(begin)

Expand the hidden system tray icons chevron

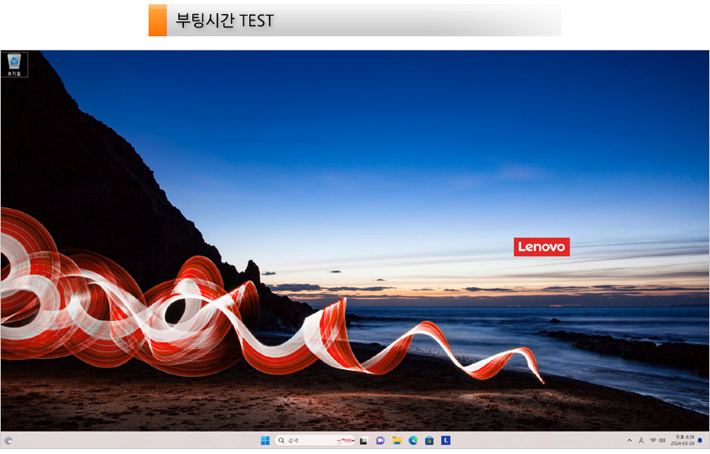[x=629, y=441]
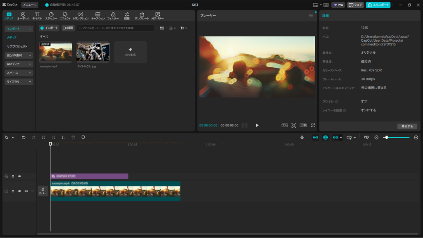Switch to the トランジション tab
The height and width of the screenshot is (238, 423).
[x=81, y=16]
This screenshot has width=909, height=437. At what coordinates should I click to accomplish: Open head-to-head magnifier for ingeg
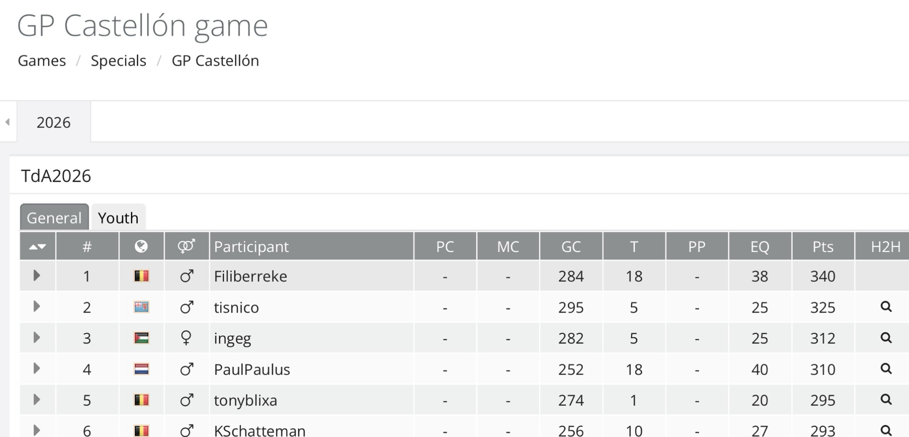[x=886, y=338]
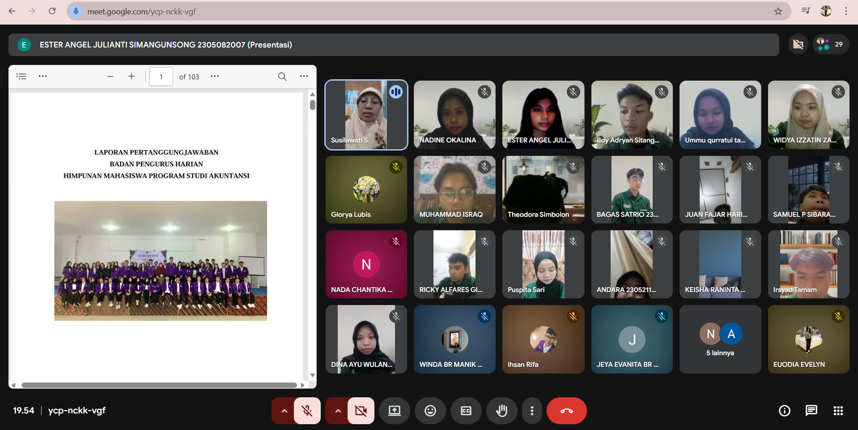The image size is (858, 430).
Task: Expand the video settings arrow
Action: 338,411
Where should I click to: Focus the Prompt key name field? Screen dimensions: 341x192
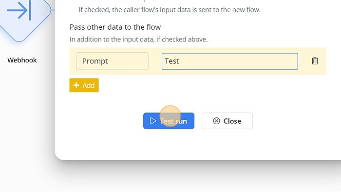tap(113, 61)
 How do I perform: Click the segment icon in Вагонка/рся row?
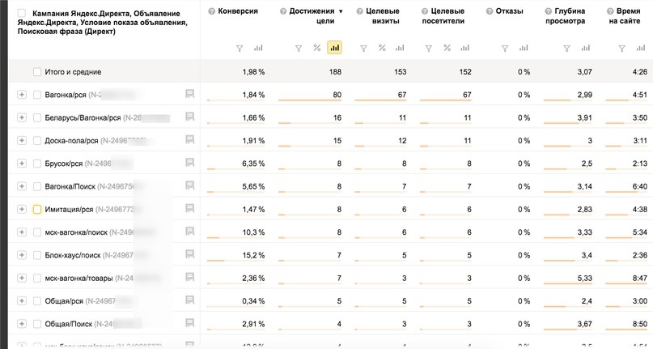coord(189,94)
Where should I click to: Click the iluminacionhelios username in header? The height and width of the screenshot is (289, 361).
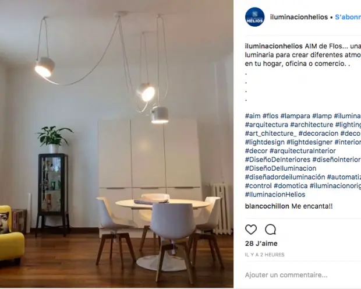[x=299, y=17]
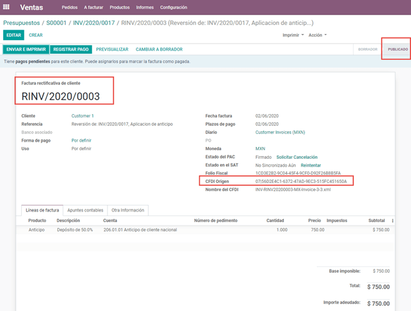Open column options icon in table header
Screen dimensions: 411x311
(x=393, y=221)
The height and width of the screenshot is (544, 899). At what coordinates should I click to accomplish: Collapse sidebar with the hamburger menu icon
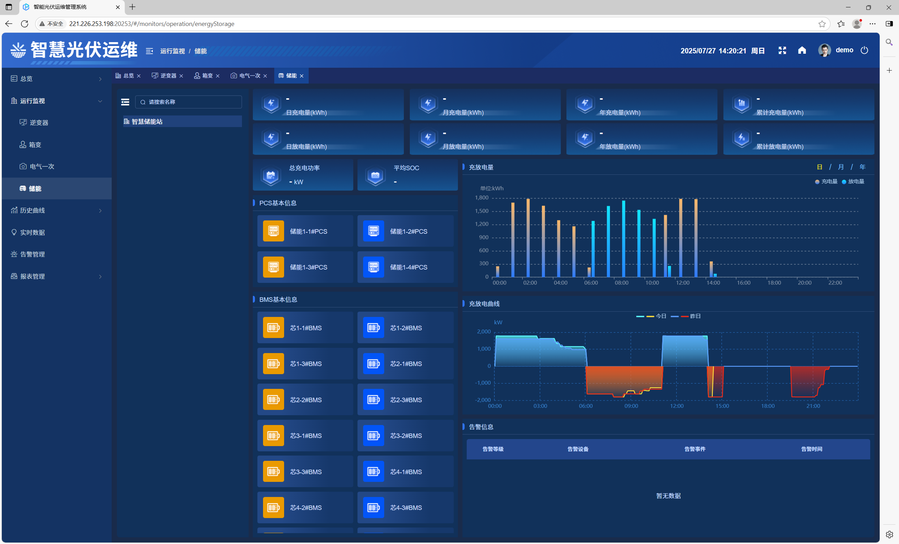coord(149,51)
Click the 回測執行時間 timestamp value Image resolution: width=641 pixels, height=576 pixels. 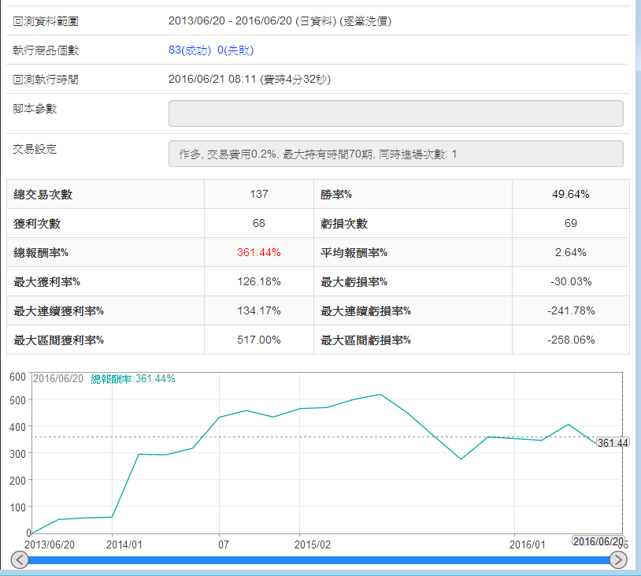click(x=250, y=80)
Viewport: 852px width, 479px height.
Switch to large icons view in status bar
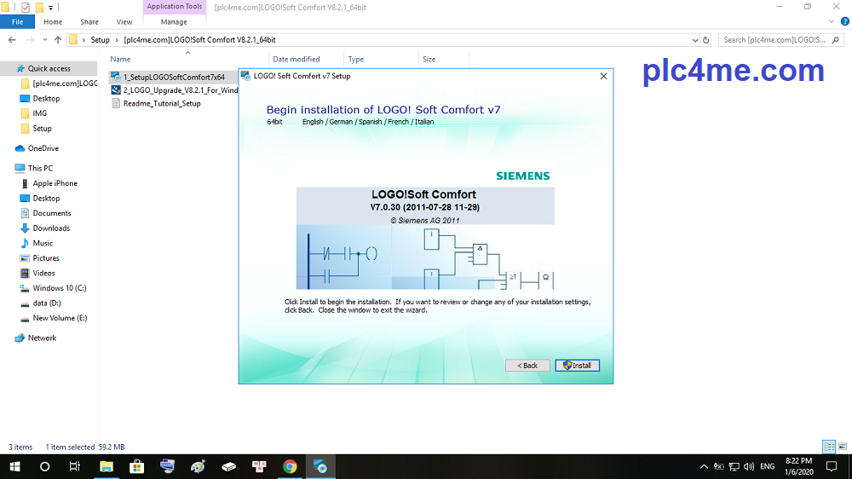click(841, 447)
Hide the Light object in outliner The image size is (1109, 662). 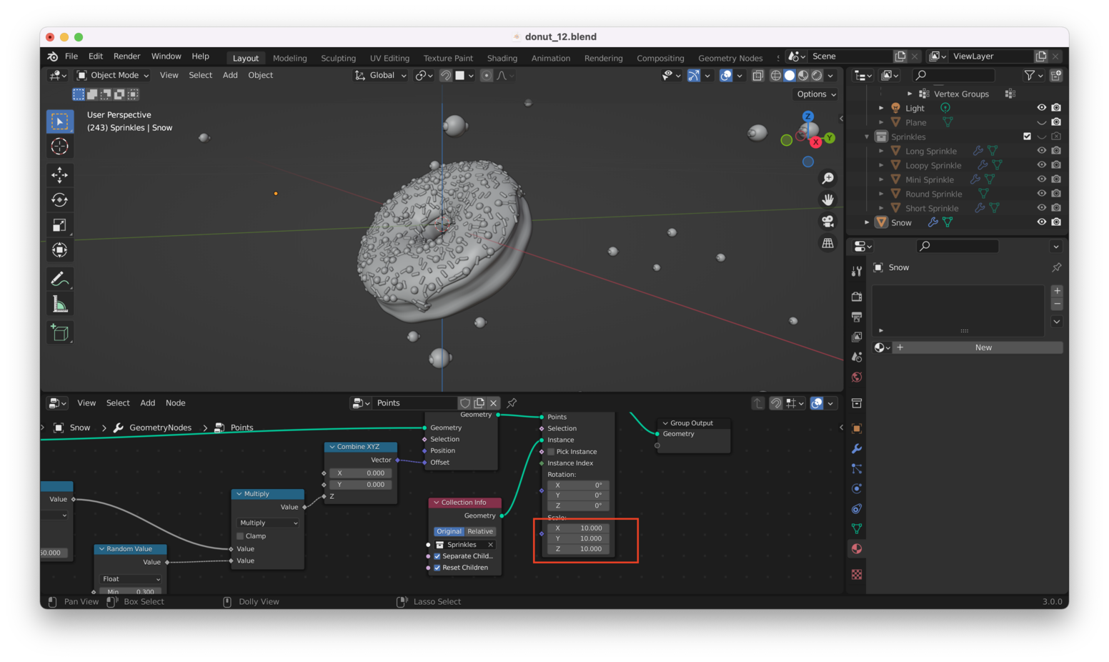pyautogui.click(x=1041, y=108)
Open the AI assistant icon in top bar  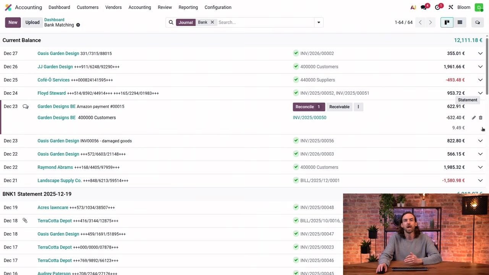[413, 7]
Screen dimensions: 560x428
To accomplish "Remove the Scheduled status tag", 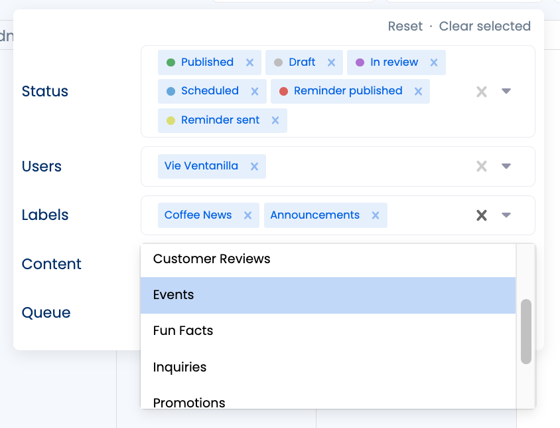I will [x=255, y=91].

(end)

▶ [To do]
Pick out each line of the records above that contains the string "screenshot", and copy those lines without changes.

▶ [In response]
The height and width of the screenshot is (238, 423).
This screenshot has width=909, height=437. At what coordinates should I click to accomplish: Open head-to-head magnifier for ingeg
Where should I click to: Click the iluminacionhelios username in header? The height and width of the screenshot is (289, 361).
The height and width of the screenshot is (544, 899). At what coordinates should I click to accomplish: Collapse sidebar with the hamburger menu icon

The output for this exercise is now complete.